L'importance du Visramiani pour l'histoire du texte persan réside dans le fait que, étant le plus ancien manuscrit connu de l'œuvre et mieux conservé que l'original, il permet de restaurer les lignes corrompues et de déterminer les éditions fiables de différents manuscrits persans, dont la plupart datent d'une période ultérieure (XVIIe – XVIIIe siècles)[4].
Il existe vingt manuscrits du texte du Visramiani, copiés aux XVIIe et XVIIIe siècles, outre un manuscrit daté de 1805. La première édition du Visramiani fut publiée en 1884 par l'écrivain Ilia Chavchavadze, assisté de P. Umikashvili et A. Sarağishvili. Elle s'appuyait sur quatre manuscrits. La deuxième édition fut publiée en 1938 par A. Baramidze, Pavle Ingoroqva et Korneli Kekelidze. Elle s'appuyait sur quatorze manuscrits et, dans une certaine mesure, sur la deuxième édition (1935) du texte persan original. En 1960 parut la troisième édition, préparée par I. Lolashvili, qui avait utilisé les deux éditions précédentes, en tenant compte de tous les commentaires et amendements apportés par la littérature scientifique à leur sujet. La quatrième édition du Visramiani, publiée en 1962, doit être considérée comme une étape importante dans le processus d'études concernant la traduction[5].

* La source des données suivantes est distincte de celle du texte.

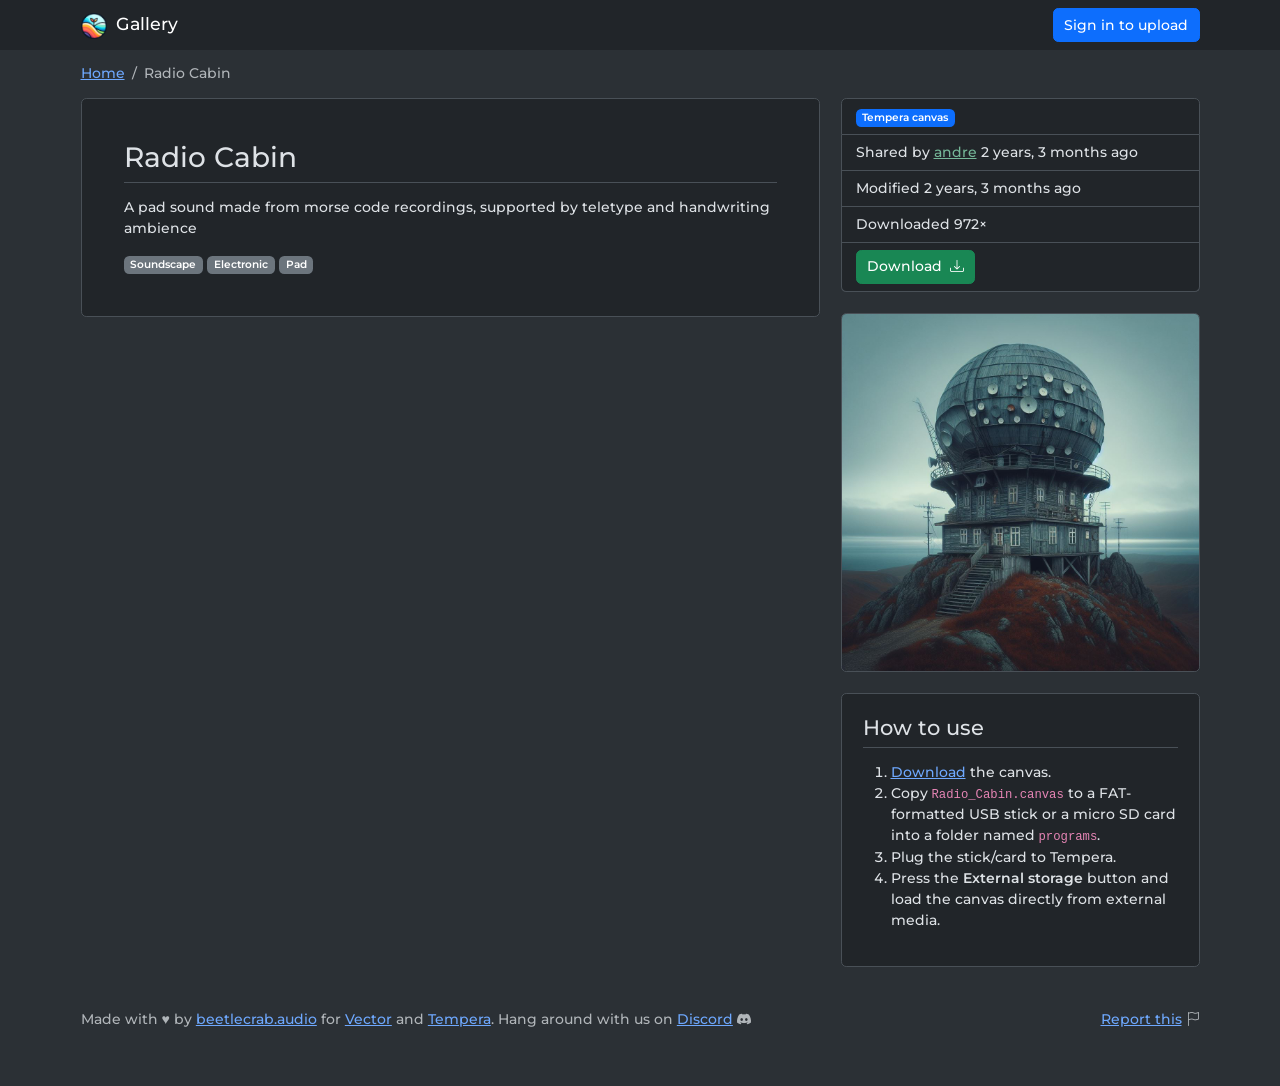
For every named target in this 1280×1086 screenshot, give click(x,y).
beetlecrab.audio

Le Visramiani a été présenté pour la première fois au monde anglophone grâce à la traduction de Sir Oliver Wardrop sous le titre Visramiani: the story of the loves of Vis and Ramin, a romance of ancient Persia en 1914. Il a ensuite été largement étudié et comparé au texte persan par les iranologues géorgiens Alexander Gvakharia et Magali Todua dans les années 1960[6]. Au XXe siècle, le texte du Visramiani a été publié cinq fois en Géorgie (1884, 1938, 1960, 1962, 1964). La quatrième édition, académique, est le texte établi par la critique ; la cinquième édition est principalement une reprise de ce texte.